It's hard to decide which was more surprising: that the Spurs, facing playoff elimination in the Western Conference semifinals last Thursday, lost a deciding Game 6 to the Jazz by 27 points or that after the blowout San Antonio's All-Star center (Saint) David Robinson, who was plagued by foul trouble all night, criticized official Steve Javie—and used mildly off-color language to do it.
"I'm really pissed off about tonight because I think Steve Javie has brought this personal crap to the game all year long," said Robinson, whom Javie ejected from a game on March 2. "I think tonight was just garbage. I thought that third call [ Robinson's third personal, an offensive foul called with just 14 seconds gone in the second quarter] was garbage. I don't appreciate that. I think that was personal."
Just as in 1995, when the Rockets knocked the higher-seeded Spurs out of the playoffs in the conference finals, San Antonio rendered a splendid regular season (59-23) meaningless with an anemic showing in the postseason. Robinson & Co. have long been criticized for being too soft because they are routinely outmuscled by opponents. After the series against the Jazz, the Spurs' mental toughness came into question as well.
"We all know there's a difference between the playoffs and the regular season," says San Antonio general manager Gregg Popovich, "but there's absolutely no reason for a team that won 59 games to lose three games [in the series against Utah] by an average of 26 points. It's humiliating. And it's unacceptable. I'm dumbfounded by that. It requires some tough questions that can't be swept under the rug."

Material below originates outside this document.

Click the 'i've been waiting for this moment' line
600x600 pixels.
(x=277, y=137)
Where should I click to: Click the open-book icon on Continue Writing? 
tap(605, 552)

Asked what specifically he had in mind, Popovich replied, "If I know what's good for me, I won't answer that now. I'll meet with the coaches and the players first. But I'll tell you one thing: You can't chalk this up as a growing process. That's total bull."
San Antonio's early exit does not help the case of Spurs coach Bob Hill, who has a year remaining on his contract. Hill was hoping to negotiate an extension this summer, but that won't happen now. Popovich has always publicly supported Hill, yet observers have long noted their contrasting styles—Popovich is blue-collar, Hill is white-tab collar—and were wondering aloud again last week how much longer the two can peacefully coexist.
On the court, even if Popovich wants to shake things up, his hands are tied by the salary cap. He has committed an average of $13.6 million a season through 1999-2000 to Robinson and $5.2 million per through 2000-2001 to All-Star forward Sean Elliott. Add forward Charles Smith, whose salary will tie up an average of $4.1 million a season through 1999-2000, and there's not much loose change rattling around the Alamodome.
Karl: A Year Off?
When the Sonics lost Game 2 of their Western Conference opening-round playoff series at home to the Kings, the silence in Seattle was deafening. Was Seattle, which was shocked in the first round by the Nuggets two years ago and the Lakers last year, headed for another quick fold? Had the floor fallen from beneath coach George Karl?
Then the Sonics ran oil six straight wins over Sacramento and Houston, and now that they are in the Western Conference finals, Karl's popularity is soaring. Last week Seattle finally picked up the option on his partially guaranteed contract for next season. Sonics president and general manager Wally Walker says he plans to sit down with Karl this summer and talk about a contract extension, but it might be a tough sell. Those close to Karl say he's convinced that Seattle's ownership was clandestinely discussing potential successors as recently as three weeks ago (which the Sonics deny), and that unless the Sonics' offer is an impressive one—including big money and lots of security—he'll seriously consider taking a year off from basketball.